Economic research company Infometrics predicts foreign tourism in New Zealand to drop by 91 per cent in 2020 because of Covid-19 related border restrictions.
Domestic tourism will also see a 21 per cent decline as New Zealand will see a wave of job losses which will impact on people's expendable income.
Senior economist Rob Heyes said nationally up to 40,000 Māori could lose their jobs between 2020 and 2022.
For Māori employed in the accommodation and food services sector, the outlook is particularly grim.
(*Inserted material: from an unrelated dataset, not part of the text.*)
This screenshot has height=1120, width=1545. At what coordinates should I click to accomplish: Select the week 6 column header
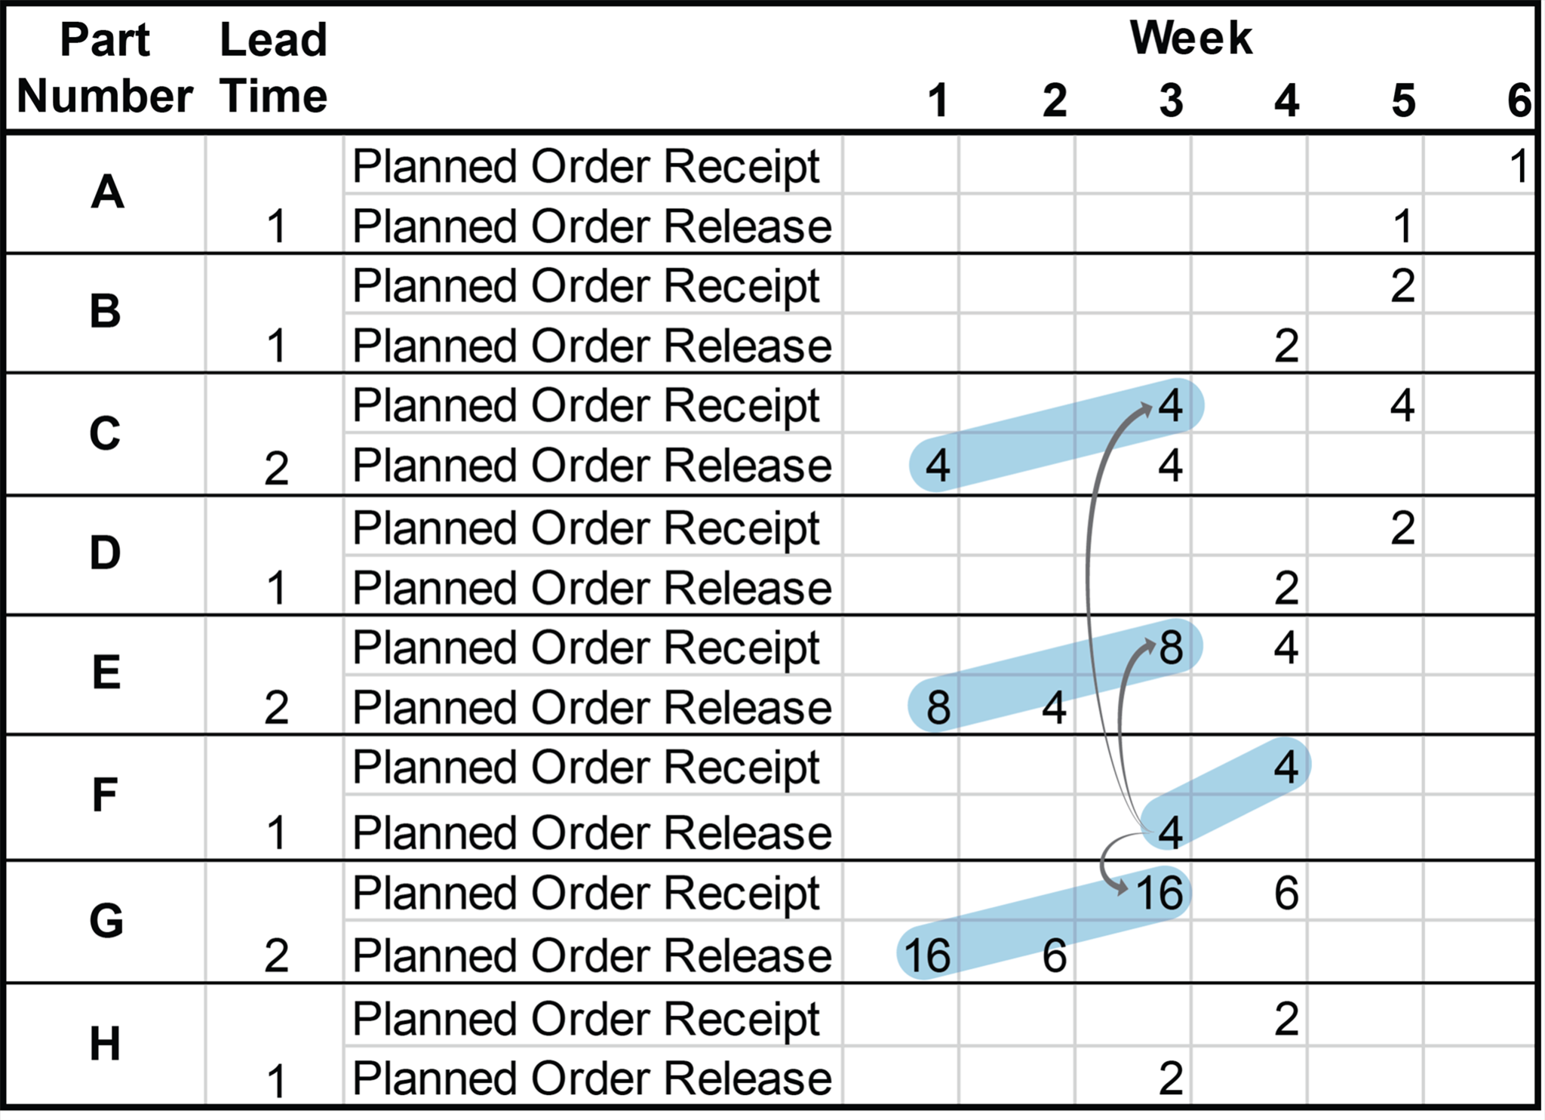pos(1519,100)
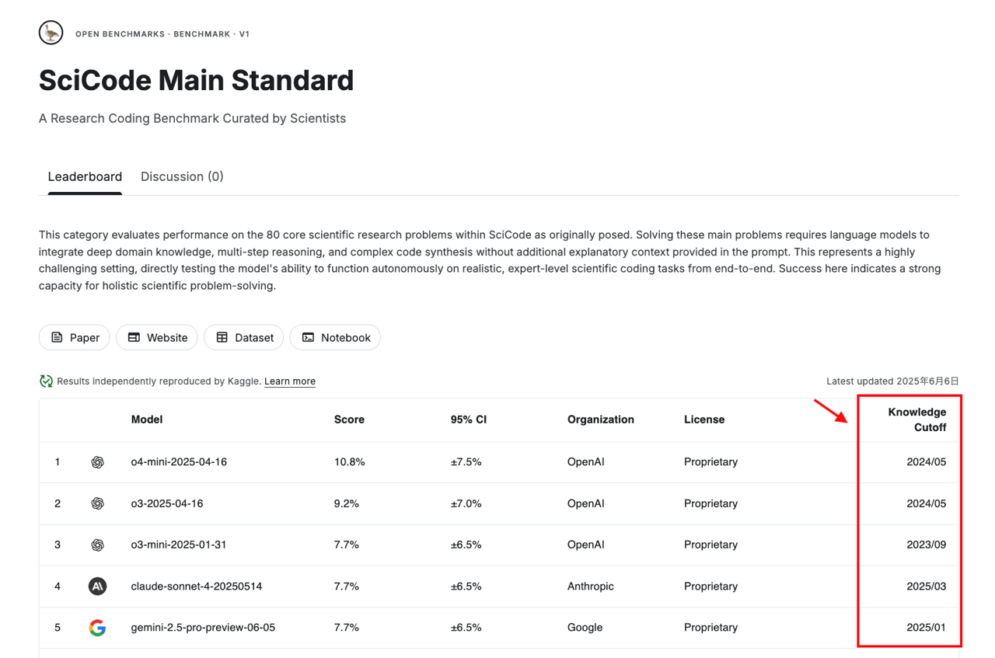Click the Open Benchmarks bird logo
Viewport: 995px width, 658px height.
click(x=51, y=33)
"We're forecasting almost 7000 Māori losing their jobs in accommodation and food services over the next couple of years," he said.
Wherever there is an economic recession, Māori tend to experience job losses to a greater degree than non-Māori.
"We put that down to the fact that Māori tend to be younger and have lower skilled jobs ... and it's those types of jobs that tend to be cut first."
North Drift café in Ahipara has made a few changes to business since it reopened in level 2.
Owner Amy Tepania said the predominantly Māori staff of seven have survived by accessing the Government's 12-week wage subsidy scheme, which has been extended for a further eight weeks.
Tepania also picked up additional income from registering on SOS Business, an online, non-for-profit initiative set up to help struggling businesses through the lockdown and beyond.
The website enables people to buy vouchers from their favourite local cafe or restaurant, which boosts their cashflow, then redeem them at a later date.
"I registered my business on there during level 4 and we did pretty good for not having a café open," Tepania said. "We sold quite a few vouchers."
Tepania said she has re-evaluated the direction of her seaside café and has concentrated on building up its presence on social marketing platforms.
She is also exploring other options, including offering gourmet pies and a takeaway meal service for whānau who want the convenience of eating hearty, nutritious food without having to cook it.